The Lazysphere consists of millions of bloggers who, rather than create original, thought-provoking content, simply add quick "me too" posts. Many of them are trying to catch waves. Some aim to land on high-traffic sites such as Techmeme that automatically cluster blog links around the day's top stories. Others hope Google will archive their content favorably later.
|Photo: JC Bourcart|
|Steve Rubel is a marketing strategist and blogger. He is senior VP in Edelman's Me2Revolution practice.|
Then there are the full-time bloggers. Sites such as The Huffington Post, GigaOm and PaidContent.org are ramping up and using their new-venture financing to attract top talent. And newspapers, not to be left out, are keeping up by building blog franchises around their big-name journalists on high-interest topics such as sports, autos or technology. The New York Times' Bits blog is the archetypal model.

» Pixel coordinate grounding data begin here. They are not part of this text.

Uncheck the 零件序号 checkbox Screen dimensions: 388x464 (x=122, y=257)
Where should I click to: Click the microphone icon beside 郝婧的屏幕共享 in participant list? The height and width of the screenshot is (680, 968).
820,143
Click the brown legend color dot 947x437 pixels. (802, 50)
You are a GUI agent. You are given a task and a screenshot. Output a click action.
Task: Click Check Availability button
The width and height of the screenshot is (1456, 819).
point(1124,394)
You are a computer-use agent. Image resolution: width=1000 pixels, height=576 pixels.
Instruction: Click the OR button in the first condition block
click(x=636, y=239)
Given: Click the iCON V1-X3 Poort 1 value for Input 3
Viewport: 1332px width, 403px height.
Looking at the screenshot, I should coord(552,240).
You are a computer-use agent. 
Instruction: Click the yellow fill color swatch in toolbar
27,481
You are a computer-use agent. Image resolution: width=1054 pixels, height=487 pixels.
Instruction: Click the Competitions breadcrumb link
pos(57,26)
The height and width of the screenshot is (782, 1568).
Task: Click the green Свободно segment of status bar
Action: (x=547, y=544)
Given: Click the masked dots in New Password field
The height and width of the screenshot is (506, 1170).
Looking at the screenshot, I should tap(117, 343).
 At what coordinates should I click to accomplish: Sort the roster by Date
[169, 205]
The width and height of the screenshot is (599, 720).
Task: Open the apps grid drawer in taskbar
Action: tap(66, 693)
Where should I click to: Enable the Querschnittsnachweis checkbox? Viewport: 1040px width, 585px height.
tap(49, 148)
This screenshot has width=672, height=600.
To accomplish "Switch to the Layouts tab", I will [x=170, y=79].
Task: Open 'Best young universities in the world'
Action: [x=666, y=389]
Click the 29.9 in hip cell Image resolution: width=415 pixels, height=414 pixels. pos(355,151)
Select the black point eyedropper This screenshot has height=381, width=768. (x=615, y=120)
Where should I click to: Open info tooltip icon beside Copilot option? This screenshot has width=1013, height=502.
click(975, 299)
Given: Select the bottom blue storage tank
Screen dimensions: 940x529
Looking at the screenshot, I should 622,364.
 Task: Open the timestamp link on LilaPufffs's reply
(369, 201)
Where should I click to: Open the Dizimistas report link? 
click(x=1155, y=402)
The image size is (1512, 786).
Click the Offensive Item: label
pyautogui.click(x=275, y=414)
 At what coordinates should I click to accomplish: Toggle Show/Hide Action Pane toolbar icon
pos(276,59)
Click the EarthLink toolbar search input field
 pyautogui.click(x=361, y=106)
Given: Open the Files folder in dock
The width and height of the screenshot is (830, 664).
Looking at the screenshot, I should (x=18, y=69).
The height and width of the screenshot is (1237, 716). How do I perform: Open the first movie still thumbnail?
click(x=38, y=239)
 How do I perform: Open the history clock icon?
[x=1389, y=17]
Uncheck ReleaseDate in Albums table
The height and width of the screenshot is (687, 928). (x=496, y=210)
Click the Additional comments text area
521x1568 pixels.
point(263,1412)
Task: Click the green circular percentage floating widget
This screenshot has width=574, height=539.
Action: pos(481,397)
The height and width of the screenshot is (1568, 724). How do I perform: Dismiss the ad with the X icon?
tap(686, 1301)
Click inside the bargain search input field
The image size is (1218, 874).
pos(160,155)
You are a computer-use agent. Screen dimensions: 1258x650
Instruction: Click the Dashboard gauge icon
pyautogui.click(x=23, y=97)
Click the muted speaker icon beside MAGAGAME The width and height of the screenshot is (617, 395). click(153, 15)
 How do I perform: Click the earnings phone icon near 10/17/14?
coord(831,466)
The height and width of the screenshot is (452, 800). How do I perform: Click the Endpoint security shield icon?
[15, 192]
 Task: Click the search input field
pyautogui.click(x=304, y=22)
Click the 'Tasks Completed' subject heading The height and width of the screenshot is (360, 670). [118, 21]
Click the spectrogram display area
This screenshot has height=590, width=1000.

All of this means that the competition to become an online influencer has never been more formidable. This is especially difficult for those who blog on the side. Most won't bother to try.
On the flip side, the trend spells a big opportunity for digital marketers who can invest. As the web continues to expand, it cries out for digital curators. Every niche needs someone trustworthy -- a blogger, a journalist or a brand rep -- who is willing to aggregate content, separate art from junk and add analysis.
Now is the time for brands to identify such unmet niches and to pursue them with gusto. The potential payoffs are huge for first movers: brand equity, engagement and search-engine visibility. Own your zone while you can, because the bigger the unmet vertical is, the sooner it will be met by someone else -- perhaps your competition.